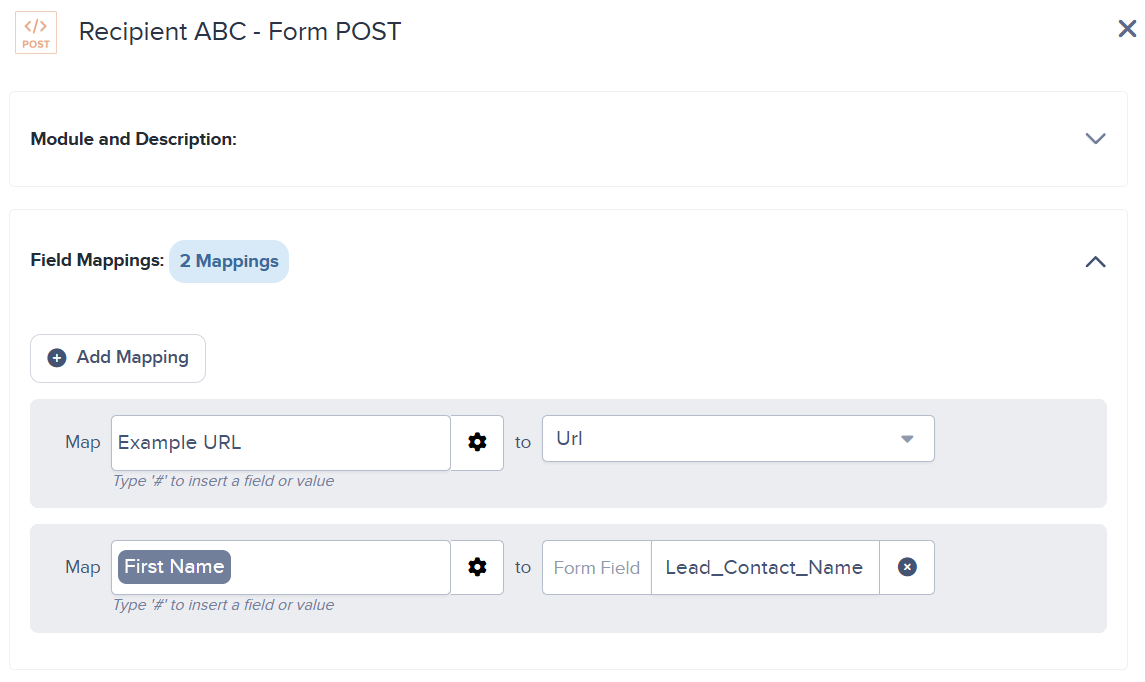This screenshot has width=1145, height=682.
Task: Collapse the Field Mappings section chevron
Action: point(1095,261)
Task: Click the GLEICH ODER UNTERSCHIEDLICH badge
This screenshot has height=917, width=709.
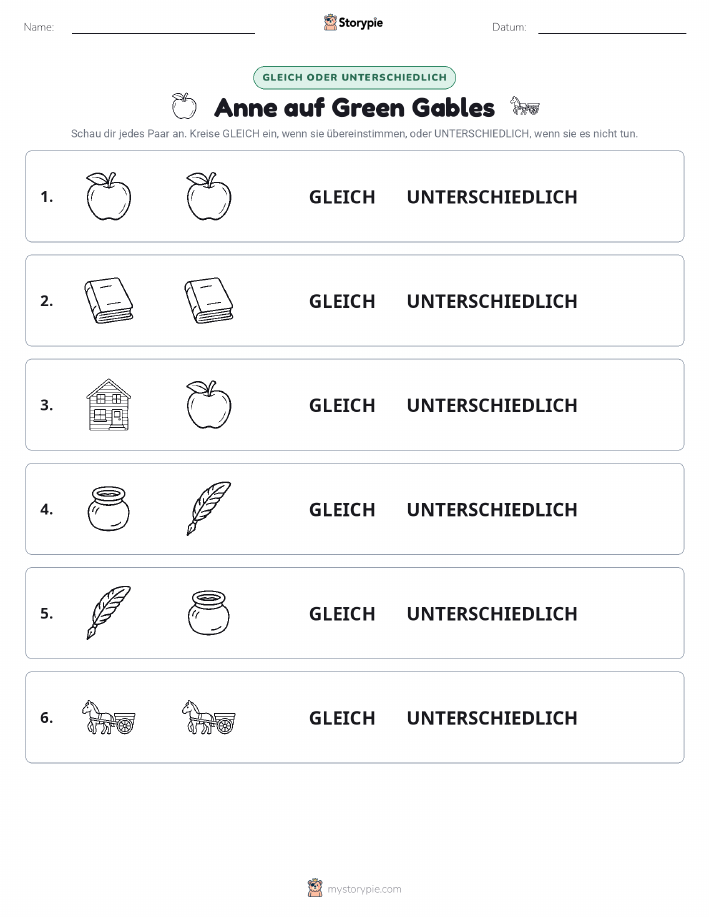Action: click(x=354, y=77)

......

What the task asks> Write out, exactly as they stand, the line with "Task: Click the" and every line after it through the end of the entries above; omit the pictures.

Answer box>
Task: Click the GLEICH ODER UNTERSCHIEDLICH badge
This screenshot has height=917, width=709.
Action: click(x=354, y=77)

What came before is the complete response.